Thanks to Skype and FB
Up to the late ’90s, communication was still difficult. Sending and answering letters could take a month.
Now, technology makes us closer to home, shares Abraham, thus, easing the homesickness.
Eventually, he was able to bring Aveejay and some of the other children along with his wife to Saudi Arabia to spend summer vacations. But he knows that these and his own annual homecomings could not really compensate for time lost while the children were growing up.
Unsung hero: mom
Facebook, eChat and Skype videocalls did allow him to monitor his children’s activities while they were growing up.
Yet, he also knows that he owes much to his wife, Ma. Salome, for the acceptance and understanding he has gotten from his children.
“I always tell the kids to be honest with me. But most of the time, they tell their problems to their mom,” he says.
It was knowing that his wife was home taking care of the kids that gave Abraham the emotional security to go on.

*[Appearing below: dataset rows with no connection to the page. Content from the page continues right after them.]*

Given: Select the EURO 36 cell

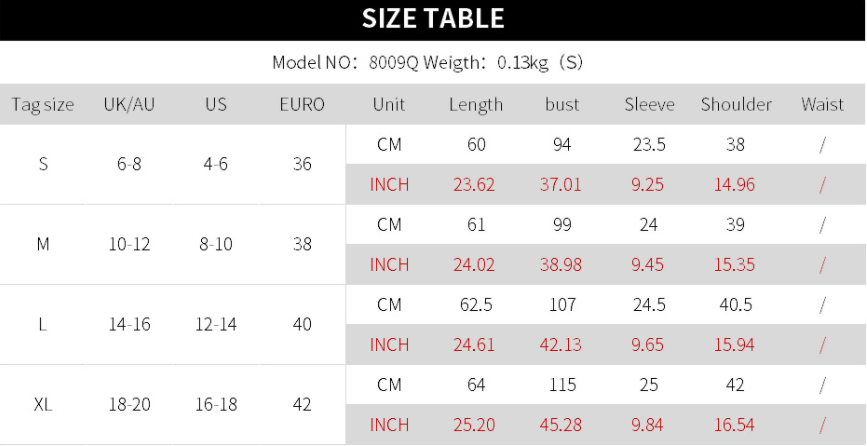Looking at the screenshot, I should click(x=302, y=164).
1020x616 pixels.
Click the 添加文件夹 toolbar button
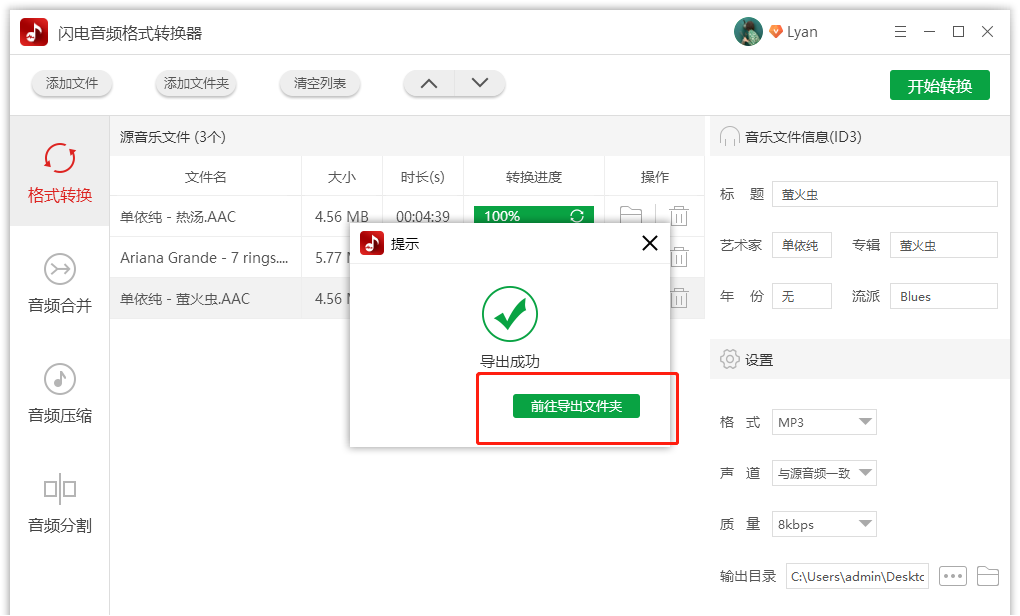tap(195, 84)
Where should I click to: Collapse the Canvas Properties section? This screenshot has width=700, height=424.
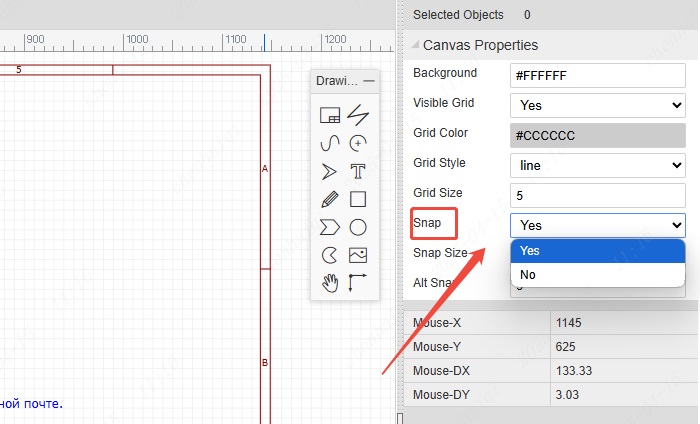(x=414, y=45)
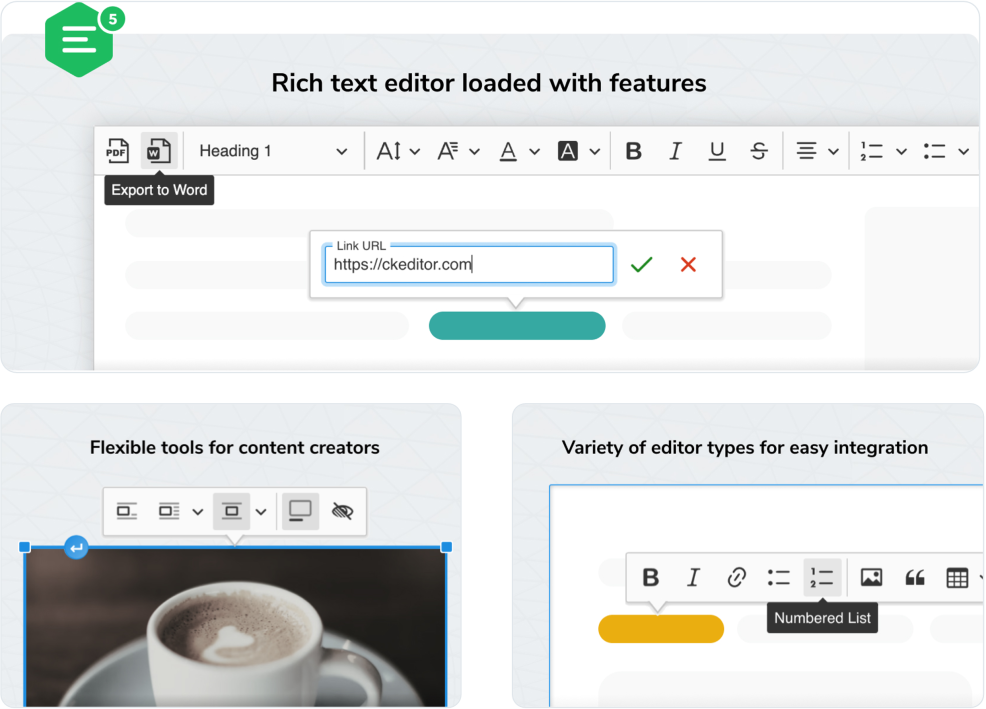Viewport: 986px width, 709px height.
Task: Click the Export to PDF icon
Action: pyautogui.click(x=117, y=150)
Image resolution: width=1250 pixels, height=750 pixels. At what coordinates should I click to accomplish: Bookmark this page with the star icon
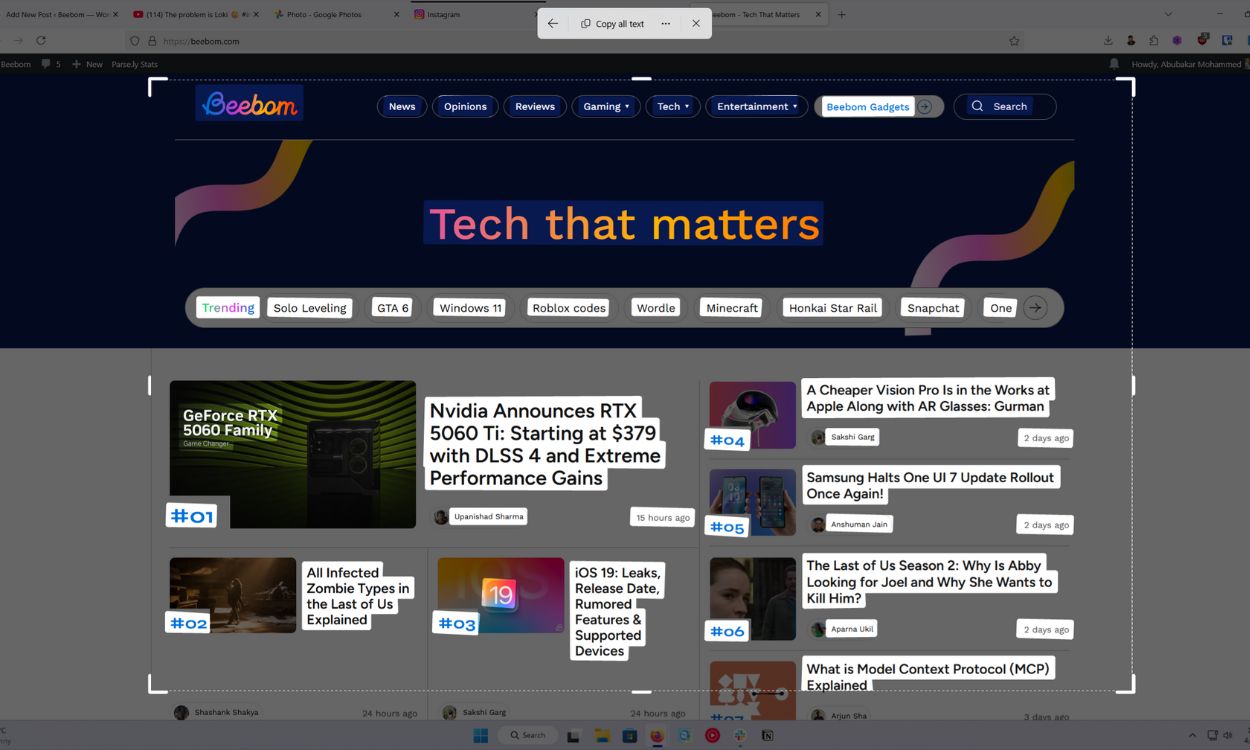point(1013,40)
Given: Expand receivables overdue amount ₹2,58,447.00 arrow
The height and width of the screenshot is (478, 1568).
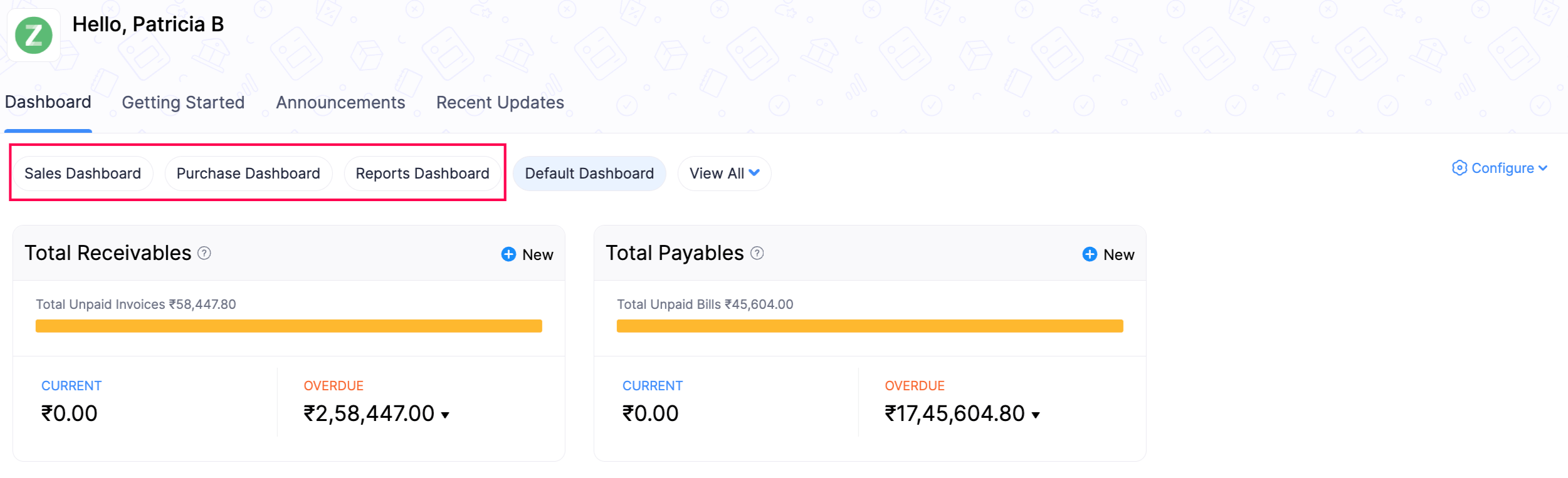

Another overseas dad is Ariel Alacaba, a Math teacher in Nassau, Bahamas. He left the Philippines 10 years ago when his kids were very young—Bryle Jem was 12 years old and Pzyra was 5.
“Working away from home “could give them a quality life they would never experience if I stayed,” he explains.
Ariel fought off homesickness, too. “My principle was: Homesickness should not be my cup of tea or else I am not working away from home. It’s hard to work abroad. There are times, when I am sick but I still need to get up, go to work, do all the house chores, find a part-time job to earn extra money for the family…
“Just focus on the future of your children, always inspire yourself with whatever you have, whatever dreams for your family back home. Trust God that everything will be alright with His blessings and guidance,” Ariel says.
Trust God, and your wife
“I have to endure eight more years. “By that time, with the grace of God,” adds Ariel, “my daughter would have already graduated from college.”
Asked if he hoped to bring his kids to the Bahamas, he says he does not consider it because it would be more expensive, and he still plans to retire in the Philippines.
“We see to it that we communicate through new technologies every day especially my daughter, she is so sweet and caring,” Ariel says.
Like Abraham, he admits constant communication is not enough to keep up with the kids. It comes from “trusting God and my wife, Marissa,” who he believes is doing a great job raising their two teenage kids.
His fervent hope is that his relationship with them does not change because of the distance.